Niderlandczycy, nawet ubodzy, jedli dużo, nie tylko podczas uroczystości, ale i w dzień powszedni. Biedniejsi spożywali często zupę ze słoniny i jarzyn gotowanych na mleku, pili rozcieńczone wodą piwo, jedli smażoną cebulę czy suchy chleb. Chleb ten Francuzi uważali za pieczywo nienadające się do spożycia, gdyż był to „czarny, lepki, zbity, ciężkostrawny, chleb zwykły pieczony […] z mąki żytniej, jęczmiennej, hreczanej, owsianej, a nawet bobowej. Chleb pszenny, bardzo drogi, uchodził za przysmak, którym raczono się w niedzielę i święta, ale na który na co dzień mogli sobie pozwolić tylko bogacze”3.
Mieszkańcy Niderlandów spożywali ogromne ilości jarzyn, takich jak groch, fasola, kapusta, marchew, rzepa czy brukiew. Podstawą pożywienia ludzi ubogich były także: śledzie, nabiał4 i jajka (co potwierdzało ówczesne przysłowie „Jedno smażone jajko to pociecha dla biednego człowieka”)5. Kochano również słodycze: bogaci gustowali w tortach, marcepanach czy lukrowanych kasztanach, zaś najubożsi raczyli się biszkoptami „wszelkich kształtów i gatunków, z anyżkiem, na maśle, na słoninie, na cukrze, na melasie, z konfiturami, z czereśniami, z rodzynkami”6.

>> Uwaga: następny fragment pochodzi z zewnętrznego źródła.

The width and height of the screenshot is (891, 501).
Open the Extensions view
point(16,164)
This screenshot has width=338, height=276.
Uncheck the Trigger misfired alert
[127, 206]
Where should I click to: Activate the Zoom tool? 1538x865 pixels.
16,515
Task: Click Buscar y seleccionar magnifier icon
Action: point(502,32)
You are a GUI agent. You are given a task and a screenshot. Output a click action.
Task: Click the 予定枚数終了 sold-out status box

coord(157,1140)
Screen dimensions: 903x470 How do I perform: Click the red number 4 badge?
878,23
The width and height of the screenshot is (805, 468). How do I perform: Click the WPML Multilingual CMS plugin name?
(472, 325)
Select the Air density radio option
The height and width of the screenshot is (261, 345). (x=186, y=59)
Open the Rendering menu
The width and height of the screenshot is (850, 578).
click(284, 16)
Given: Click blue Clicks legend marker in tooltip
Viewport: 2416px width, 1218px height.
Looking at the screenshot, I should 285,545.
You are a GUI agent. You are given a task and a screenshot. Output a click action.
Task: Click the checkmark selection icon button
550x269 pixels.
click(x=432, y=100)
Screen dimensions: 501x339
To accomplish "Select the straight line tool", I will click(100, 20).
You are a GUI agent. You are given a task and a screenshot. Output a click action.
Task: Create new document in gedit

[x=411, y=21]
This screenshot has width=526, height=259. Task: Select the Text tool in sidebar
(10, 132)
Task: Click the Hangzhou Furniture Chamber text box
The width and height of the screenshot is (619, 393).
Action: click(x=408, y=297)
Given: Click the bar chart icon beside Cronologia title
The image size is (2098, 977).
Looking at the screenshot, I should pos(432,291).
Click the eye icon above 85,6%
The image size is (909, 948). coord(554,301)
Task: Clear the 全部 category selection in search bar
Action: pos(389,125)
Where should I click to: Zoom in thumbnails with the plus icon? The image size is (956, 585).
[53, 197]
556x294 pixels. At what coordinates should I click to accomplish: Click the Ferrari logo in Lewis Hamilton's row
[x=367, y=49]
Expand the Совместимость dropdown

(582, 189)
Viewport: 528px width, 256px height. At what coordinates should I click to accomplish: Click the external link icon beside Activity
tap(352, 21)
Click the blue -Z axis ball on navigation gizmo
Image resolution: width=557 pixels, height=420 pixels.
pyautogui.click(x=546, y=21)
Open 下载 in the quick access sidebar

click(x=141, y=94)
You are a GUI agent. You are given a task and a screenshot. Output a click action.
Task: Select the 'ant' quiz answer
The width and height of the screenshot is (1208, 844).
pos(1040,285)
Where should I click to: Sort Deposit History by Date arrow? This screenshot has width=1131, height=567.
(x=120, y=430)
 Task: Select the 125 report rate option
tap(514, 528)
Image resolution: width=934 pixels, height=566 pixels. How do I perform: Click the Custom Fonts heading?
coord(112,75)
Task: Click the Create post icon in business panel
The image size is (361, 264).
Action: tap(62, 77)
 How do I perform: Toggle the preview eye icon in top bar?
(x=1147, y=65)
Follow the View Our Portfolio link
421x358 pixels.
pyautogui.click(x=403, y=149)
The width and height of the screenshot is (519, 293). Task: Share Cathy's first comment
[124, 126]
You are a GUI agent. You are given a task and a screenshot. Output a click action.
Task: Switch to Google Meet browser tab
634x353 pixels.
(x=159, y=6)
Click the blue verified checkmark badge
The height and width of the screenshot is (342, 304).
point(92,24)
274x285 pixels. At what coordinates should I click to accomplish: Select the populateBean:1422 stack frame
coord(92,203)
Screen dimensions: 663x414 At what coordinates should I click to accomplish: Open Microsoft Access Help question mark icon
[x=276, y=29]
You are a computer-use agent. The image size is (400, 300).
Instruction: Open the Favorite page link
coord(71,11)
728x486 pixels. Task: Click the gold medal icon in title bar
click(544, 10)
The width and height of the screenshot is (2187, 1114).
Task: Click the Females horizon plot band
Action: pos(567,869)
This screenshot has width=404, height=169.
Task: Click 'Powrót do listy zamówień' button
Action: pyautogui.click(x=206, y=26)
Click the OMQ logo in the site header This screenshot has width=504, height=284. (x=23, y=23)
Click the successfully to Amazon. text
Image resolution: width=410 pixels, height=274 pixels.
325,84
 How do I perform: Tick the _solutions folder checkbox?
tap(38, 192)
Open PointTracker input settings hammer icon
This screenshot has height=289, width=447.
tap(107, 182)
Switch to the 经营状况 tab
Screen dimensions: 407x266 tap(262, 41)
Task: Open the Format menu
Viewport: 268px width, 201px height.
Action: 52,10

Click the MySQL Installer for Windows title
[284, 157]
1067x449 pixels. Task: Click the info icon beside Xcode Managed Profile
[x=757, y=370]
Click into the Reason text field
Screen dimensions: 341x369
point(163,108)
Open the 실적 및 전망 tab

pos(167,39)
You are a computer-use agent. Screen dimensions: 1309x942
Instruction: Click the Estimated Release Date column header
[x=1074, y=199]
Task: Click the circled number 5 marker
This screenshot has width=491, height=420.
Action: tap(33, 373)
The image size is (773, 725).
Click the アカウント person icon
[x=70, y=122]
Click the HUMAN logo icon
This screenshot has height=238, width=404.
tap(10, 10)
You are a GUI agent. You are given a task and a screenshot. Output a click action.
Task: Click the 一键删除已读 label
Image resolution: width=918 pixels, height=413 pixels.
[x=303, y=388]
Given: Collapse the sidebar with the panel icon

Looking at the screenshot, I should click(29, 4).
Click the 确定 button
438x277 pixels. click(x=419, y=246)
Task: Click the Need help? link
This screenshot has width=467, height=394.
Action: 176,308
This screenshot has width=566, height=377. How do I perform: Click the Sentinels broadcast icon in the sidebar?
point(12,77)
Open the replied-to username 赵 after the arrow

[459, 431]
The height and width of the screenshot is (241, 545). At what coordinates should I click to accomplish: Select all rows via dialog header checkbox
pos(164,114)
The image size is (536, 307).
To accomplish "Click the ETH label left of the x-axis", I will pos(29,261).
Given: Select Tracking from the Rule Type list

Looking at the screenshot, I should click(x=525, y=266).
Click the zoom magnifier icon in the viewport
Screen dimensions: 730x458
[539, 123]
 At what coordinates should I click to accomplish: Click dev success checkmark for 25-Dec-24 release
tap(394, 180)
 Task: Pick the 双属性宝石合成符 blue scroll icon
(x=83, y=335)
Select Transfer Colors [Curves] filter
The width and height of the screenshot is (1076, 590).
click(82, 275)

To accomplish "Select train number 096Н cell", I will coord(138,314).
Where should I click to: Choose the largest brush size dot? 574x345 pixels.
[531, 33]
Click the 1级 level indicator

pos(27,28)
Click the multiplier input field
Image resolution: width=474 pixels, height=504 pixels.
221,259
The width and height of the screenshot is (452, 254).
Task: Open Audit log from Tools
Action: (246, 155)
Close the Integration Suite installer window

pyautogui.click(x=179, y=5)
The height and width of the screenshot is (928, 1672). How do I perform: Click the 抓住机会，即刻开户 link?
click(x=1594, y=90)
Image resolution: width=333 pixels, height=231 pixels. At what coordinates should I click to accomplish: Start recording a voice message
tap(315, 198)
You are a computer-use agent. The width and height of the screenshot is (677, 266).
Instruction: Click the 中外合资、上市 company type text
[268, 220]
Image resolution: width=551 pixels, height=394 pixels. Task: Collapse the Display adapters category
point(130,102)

Wspomniano już, że ukazane wesele obfituje w gości siedzących już przy stole, choć spory tłum przedziera się przez drzwi, próbując uszczknąć coś dla siebie. Twarze postaci cechuje indywidualizm: rysy pospolite, zwykłe, nalane, okrągłe, niezbyt urodziwe, czasami zmęczone życiem, wyniszczone biedą i ciężką pracą. Jak zauważa Paul Zumthor, opisując ówczesnych niderlandzkich chłopów: „często wysocy i ciężcy, bardzo silni, wybitną świeżość cery zawdzięczają temu, że żywią się po wegetariańsku i spożywają dużo nabiału. Umysłu prymitywnego, dość prostaccy […]”7. W bogatym katalogu portretów ludzi obecnych na weselu Bruegel przedstawił kilka postaci, które wyróżniają się strojem i fizjonomią. Są to: zamyślony starszy mężczyzna siedzący niedaleko panny młodej, otulony w płaszcz z futrzanym kołnierzem – być może miejscowy urzędnik; ubrany w habit mnich franciszkański, o bladej cerze i wydatnym długim nosie, rozmawiający z intrygującym, niemłodym brodatym mężczyzną w czerni, siedzącym na skraju stołu. Postać ta odziana wykwintnie, dostojnie, z szablą u boku i rasowym psem myśliwskim być może stanowi portret szlachcica, właściciela tutejszych dóbr, zaproszonego na uroczystość z uniżeniem i estymą. Jego przybycie na wesele stanowi zaszczyt dla młodej pary. Odrębną, wielce frapującą postacią jest niewątpliwie ukazany z lewej strony obrazu młody mężczyzna o urodziwej, szlachetnej twarzy, nalewający piwo z większego dzbana do mniejszego. Przypuszczenia, iż to on jest panem młodym, wydają się chyba jednak zbyt mgliste. Postać ta całkowicie nie pasuje do malarskiego kadru, zbyt piękna, subtelna, skupiona na czynionym zadaniu, frapująca – czy jest to służący obecnego na weselu szlachcica?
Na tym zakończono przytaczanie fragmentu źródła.